[Article]
• • • • • • •
The training and evaluation functions are given below. 

In [None]:
from sklearn.metrics import classification_report, accuracy_score

def train( model, train_loader, optimizer, num_epochs=5, trace=False ):
    for epoch in range(num_epochs):
        train_loss, total_acc, total_count = 0, 0, 0
        for input, label in train_loader:
            input = input.to(device)
            label = label.to(device)
            # Step1. Clearing the accumulated gradients
            optimizer.zero_grad()
            # Step 2. Forward pass to get output/logits
            outputs = model( input )
            if trace:
              print(input) # <---- call with trace=True to 'see' the input
            # Step 3. Compute the loss, gradients, and update the parameters by
            # calling optimizer.step()
            # - Calculate Loss: softmax --> cross entropy loss
            loss = criterion(outputs, label)
• • • • • • •
(Stored dataset items)
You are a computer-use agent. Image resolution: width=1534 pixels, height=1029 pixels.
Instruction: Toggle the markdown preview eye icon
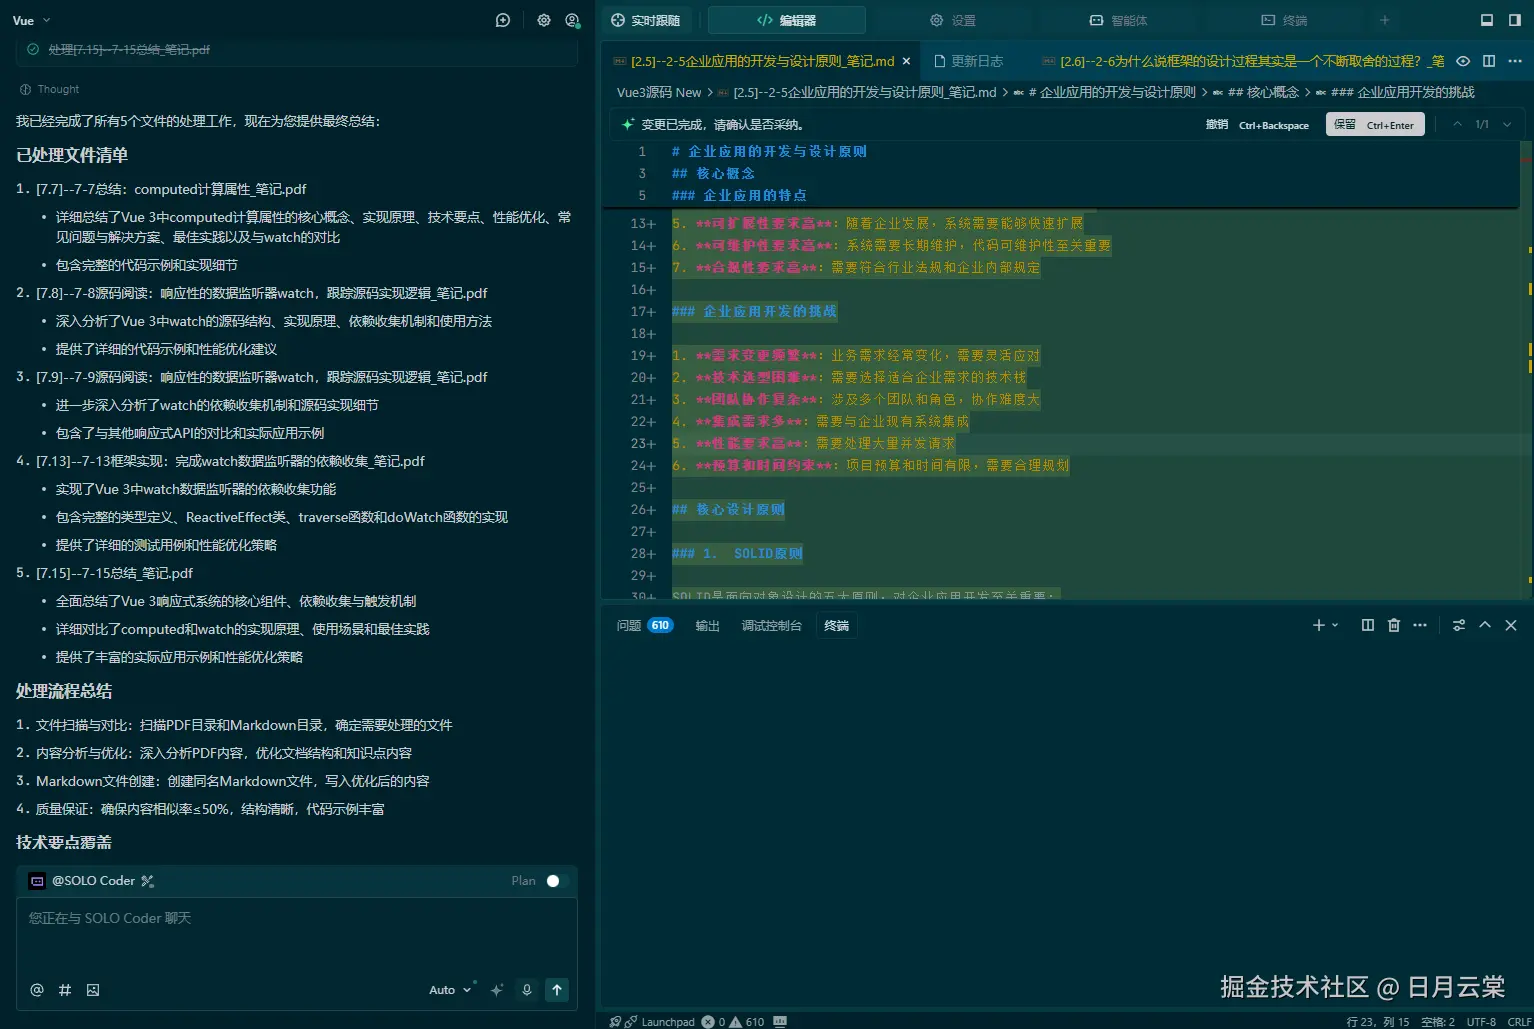1463,61
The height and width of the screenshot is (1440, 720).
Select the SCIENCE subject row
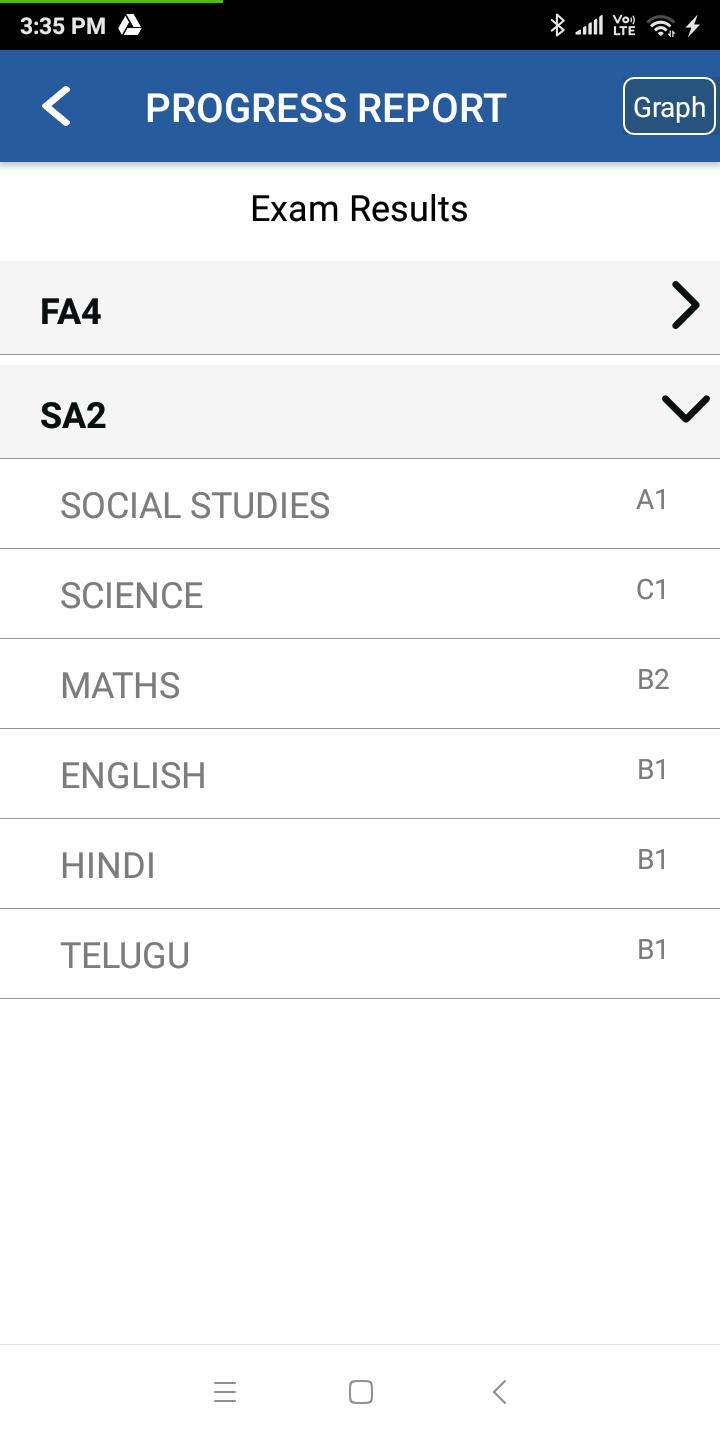[360, 594]
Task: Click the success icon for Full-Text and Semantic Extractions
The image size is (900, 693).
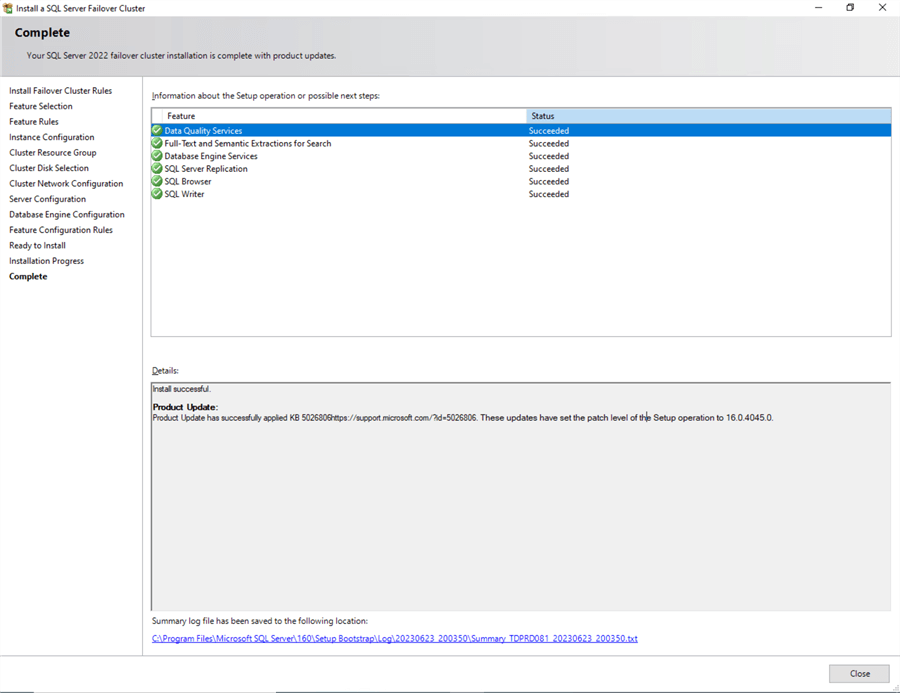Action: click(x=157, y=144)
• • • • • • •
[Requirements]
• A. Repeat everything in the training code, from "# Step 2. Forward" down to "# calling optimizer.step()".
• B. Continue the training code from the point where it stops.

[The answers]
• A.
# Step 2. Forward pass to get output/logits
            outputs = model( input )
            if trace:
              print(input) # <---- call with trace=True to 'see' the input
            # Step 3. Compute the loss, gradients, and update the parameters by
            # calling optimizer.step()

• B.
            # - Getting gradients w.r.t. parameters
            loss.backward()
            # - Updating parameters
            optimizer.step()
            # Accumulating the loss over time
            train_loss += loss.item()
            total_acc += (outputs.argmax(1) == label).sum().item()
            total_count += label.size(0)
        # Compute accuracy on train set at each epoch
        print('Epoch: {}. Loss: {}. ACC {} '.format(epoch, train_loss/count_train, total_acc/count_train))
        total_acc, total_count = 0, 0
        train_loss = 0

def evaluate( model, dev_loader ):
    predictions = []
    gold = []
    with torch.no_grad():
        for input, label in dev_loader:
            input = input.to(device)
            label = label.to(device)
            probs = model(input)
            predictions.append( torch.argmax(probs, dim=1).cpu().numpy()[0] )
            gold.append(int(label))
    print(classification_report(gold, predictions))
    return gold, predictions

## 1.3 Run an experiment

### 1.3.1 Test with a FFNN

The code below will launch an experiment with a simple Feed Forward Neural Network.

We load the data with a batch size of 1.

In [None]:
from torch.utils.data import TensorDataset, DataLoader

# create Tensor dataset
train_data = TensorDataset(torch.from_numpy(x_train).to(torch.float), torch.from_numpy(y_train))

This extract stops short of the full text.